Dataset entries
********
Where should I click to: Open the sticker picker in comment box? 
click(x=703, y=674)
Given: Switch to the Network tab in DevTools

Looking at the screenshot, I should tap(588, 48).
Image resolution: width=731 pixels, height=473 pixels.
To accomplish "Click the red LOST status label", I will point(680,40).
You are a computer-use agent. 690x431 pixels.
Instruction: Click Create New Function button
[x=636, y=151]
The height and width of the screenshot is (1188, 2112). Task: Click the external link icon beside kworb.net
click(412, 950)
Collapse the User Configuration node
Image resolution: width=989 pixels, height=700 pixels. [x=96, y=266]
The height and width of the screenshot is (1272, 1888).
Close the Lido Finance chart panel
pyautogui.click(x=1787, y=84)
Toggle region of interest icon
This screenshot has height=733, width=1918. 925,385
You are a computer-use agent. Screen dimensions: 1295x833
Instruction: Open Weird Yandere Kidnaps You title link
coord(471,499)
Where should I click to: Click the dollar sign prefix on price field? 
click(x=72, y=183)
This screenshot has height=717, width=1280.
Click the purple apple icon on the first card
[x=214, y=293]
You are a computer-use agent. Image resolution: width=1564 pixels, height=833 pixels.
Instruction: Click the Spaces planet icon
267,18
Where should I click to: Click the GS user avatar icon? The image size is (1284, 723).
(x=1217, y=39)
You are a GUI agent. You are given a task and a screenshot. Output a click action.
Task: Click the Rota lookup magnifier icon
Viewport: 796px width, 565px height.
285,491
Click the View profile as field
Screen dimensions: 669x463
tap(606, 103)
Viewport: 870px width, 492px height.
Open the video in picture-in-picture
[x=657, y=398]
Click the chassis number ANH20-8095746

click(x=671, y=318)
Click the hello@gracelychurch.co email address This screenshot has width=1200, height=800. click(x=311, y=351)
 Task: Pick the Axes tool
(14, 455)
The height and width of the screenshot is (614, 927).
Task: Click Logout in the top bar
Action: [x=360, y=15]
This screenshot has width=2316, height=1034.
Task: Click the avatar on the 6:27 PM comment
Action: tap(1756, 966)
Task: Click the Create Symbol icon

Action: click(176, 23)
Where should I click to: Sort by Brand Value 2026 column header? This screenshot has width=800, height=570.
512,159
********
What is expected
Send back exactly the lines from the line with "The height and width of the screenshot is (1188, 2112)." through the end of the records.

Worked solution
The height and width of the screenshot is (1188, 2112). Task: Click the external link icon beside kworb.net
click(412, 950)
Collapse the User Configuration node
Image resolution: width=989 pixels, height=700 pixels. [x=96, y=266]
The height and width of the screenshot is (1272, 1888).
Close the Lido Finance chart panel
pyautogui.click(x=1787, y=84)
Toggle region of interest icon
This screenshot has height=733, width=1918. 925,385
You are a computer-use agent. Screen dimensions: 1295x833
Instruction: Open Weird Yandere Kidnaps You title link
coord(471,499)
Where should I click to: Click the dollar sign prefix on price field? 
click(x=72, y=183)
This screenshot has height=717, width=1280.
Click the purple apple icon on the first card
[x=214, y=293]
You are a computer-use agent. Image resolution: width=1564 pixels, height=833 pixels.
Instruction: Click the Spaces planet icon
267,18
Where should I click to: Click the GS user avatar icon? The image size is (1284, 723).
(x=1217, y=39)
You are a GUI agent. You are given a task and a screenshot. Output a click action.
Task: Click the Rota lookup magnifier icon
Viewport: 796px width, 565px height.
285,491
Click the View profile as field
Screen dimensions: 669x463
tap(606, 103)
Viewport: 870px width, 492px height.
Open the video in picture-in-picture
[x=657, y=398]
Click the chassis number ANH20-8095746

click(x=671, y=318)
Click the hello@gracelychurch.co email address This screenshot has width=1200, height=800. click(x=311, y=351)
 Task: Pick the Axes tool
(14, 455)
The height and width of the screenshot is (614, 927).
Task: Click Logout in the top bar
Action: [x=360, y=15]
This screenshot has width=2316, height=1034.
Task: Click the avatar on the 6:27 PM comment
Action: tap(1756, 966)
Task: Click the Create Symbol icon

Action: click(176, 23)
Where should I click to: Sort by Brand Value 2026 column header? This screenshot has width=800, height=570.
512,159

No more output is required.